Fiksi sains, yang biasanya di dalamnya memuat perkembangan-perkembangan IPTEK, telah berperan serta membuat masyarakat mengenal sains lebih dekat tanpa merasa digurui. Kemungkinan-kemungkinan munculnya teknologi masa depan di dalam karya fiksi sains juga bisa memotivasi dalam memelakukan perkembangan dan pemanfaatan IPTEK untuk berbagai kebutuhan.

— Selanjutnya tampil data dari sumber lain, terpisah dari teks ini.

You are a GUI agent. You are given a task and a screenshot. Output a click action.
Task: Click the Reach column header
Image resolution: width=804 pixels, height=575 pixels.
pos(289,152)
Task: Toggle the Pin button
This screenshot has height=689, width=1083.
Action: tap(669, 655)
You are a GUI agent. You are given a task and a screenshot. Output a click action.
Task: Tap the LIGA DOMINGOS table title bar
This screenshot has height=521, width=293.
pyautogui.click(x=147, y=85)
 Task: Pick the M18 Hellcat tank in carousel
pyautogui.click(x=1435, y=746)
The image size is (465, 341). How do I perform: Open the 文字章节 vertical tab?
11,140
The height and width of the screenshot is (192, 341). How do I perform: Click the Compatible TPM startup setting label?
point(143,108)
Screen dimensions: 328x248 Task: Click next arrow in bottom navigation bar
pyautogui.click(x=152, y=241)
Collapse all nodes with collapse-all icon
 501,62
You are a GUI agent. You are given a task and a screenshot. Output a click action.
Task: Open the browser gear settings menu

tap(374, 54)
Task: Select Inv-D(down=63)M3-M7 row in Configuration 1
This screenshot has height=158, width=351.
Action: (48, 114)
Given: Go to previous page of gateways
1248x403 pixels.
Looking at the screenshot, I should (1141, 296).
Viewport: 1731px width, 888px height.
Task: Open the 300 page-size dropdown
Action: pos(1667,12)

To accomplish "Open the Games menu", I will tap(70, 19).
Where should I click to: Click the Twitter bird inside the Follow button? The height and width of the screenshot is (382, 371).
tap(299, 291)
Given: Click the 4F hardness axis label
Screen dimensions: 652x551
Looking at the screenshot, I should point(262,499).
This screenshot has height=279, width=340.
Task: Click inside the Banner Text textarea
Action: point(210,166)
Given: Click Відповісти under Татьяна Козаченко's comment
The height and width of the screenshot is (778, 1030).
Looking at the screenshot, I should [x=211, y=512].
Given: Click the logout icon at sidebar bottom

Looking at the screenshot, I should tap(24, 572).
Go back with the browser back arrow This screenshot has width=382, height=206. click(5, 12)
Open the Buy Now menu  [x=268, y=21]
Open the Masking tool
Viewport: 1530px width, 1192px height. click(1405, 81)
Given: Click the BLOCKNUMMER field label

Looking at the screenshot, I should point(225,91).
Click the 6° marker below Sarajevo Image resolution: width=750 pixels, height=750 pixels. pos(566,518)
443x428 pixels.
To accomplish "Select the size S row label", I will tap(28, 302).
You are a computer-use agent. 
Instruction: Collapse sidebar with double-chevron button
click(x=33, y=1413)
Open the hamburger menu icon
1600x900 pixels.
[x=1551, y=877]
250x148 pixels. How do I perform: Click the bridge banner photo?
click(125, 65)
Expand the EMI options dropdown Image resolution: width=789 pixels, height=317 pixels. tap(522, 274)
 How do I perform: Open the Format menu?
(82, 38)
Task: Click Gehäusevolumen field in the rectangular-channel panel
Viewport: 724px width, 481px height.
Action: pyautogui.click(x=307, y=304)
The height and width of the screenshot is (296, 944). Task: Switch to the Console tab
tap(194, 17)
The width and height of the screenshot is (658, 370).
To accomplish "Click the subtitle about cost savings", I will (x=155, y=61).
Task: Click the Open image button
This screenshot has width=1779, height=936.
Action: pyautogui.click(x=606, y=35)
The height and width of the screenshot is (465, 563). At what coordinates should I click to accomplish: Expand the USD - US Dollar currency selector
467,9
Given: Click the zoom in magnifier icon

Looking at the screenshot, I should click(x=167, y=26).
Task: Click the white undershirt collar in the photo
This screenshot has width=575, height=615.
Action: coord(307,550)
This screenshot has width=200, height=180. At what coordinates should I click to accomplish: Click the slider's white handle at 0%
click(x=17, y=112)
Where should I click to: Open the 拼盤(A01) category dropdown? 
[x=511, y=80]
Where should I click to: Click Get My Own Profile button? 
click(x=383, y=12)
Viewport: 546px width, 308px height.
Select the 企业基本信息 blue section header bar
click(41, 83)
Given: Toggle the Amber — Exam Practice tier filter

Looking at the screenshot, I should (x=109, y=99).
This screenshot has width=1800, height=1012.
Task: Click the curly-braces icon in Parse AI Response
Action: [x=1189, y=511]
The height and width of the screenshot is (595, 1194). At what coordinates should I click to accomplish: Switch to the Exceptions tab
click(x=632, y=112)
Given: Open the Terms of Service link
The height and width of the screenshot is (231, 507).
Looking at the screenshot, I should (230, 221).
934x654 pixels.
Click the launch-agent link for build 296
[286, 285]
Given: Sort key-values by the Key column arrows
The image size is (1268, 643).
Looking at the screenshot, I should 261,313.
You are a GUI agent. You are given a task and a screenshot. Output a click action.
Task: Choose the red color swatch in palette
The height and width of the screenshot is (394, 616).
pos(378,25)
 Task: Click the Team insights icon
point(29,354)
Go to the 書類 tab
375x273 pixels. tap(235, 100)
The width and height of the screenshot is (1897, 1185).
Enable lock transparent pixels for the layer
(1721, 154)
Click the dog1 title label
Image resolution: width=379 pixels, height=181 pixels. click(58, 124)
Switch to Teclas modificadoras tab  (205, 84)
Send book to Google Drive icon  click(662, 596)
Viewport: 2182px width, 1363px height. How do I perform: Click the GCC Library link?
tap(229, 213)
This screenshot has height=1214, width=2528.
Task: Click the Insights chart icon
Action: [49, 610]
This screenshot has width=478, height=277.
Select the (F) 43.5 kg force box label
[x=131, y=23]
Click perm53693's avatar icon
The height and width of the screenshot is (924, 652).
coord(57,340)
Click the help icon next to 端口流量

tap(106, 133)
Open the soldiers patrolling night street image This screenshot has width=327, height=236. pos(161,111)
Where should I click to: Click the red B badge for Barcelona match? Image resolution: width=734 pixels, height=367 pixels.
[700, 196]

Fiksi sains juga bisa menjadi sarana belajar tentang kehidupan karena di dalamnya terdapat kisah-kisah tentang kemanusiaan. Sedangkan kehidupan, kita tahu, tidak bisa dipisahkan dari lingkungan atau alam sekitar kita. Siapa yang tidak tahu bahwa membuang sampah di sungai akan berdampak banjir dan kerusakan lingkungan yang lain? Tetapi pemahaman saja tidak cukup untuk mendorong orang merubah prilaku masyarakat yang “jahat” terhadap alam. Di sinilah, fiksi sains mengambil perannya. Sebab lewat karya fiksi, orang diajak bukan saja untuk memahami, lebih dari itu adalah untuk merenungi, sehingga yang muncul kemudian adalah kesadaran yang muncul dari dalam.

Selain lewat fiksi, upaya untuk mensosialisasikan IPTEK memang mesti ditempuh dengan berbagai cara lainnya. Olimpiade sains, lomba-lomba sains, penerjemahan buku-buku IPTEK, dan media (cetak dan elektronik) juga harus turut serta berpartisipasi. Dengan itu, diharapkan masyarakat Indonesia tidak lagi buta dan gagap ilmu pengetahuan dan teknologi.

Share this

Related Posts

Previous
Next Post »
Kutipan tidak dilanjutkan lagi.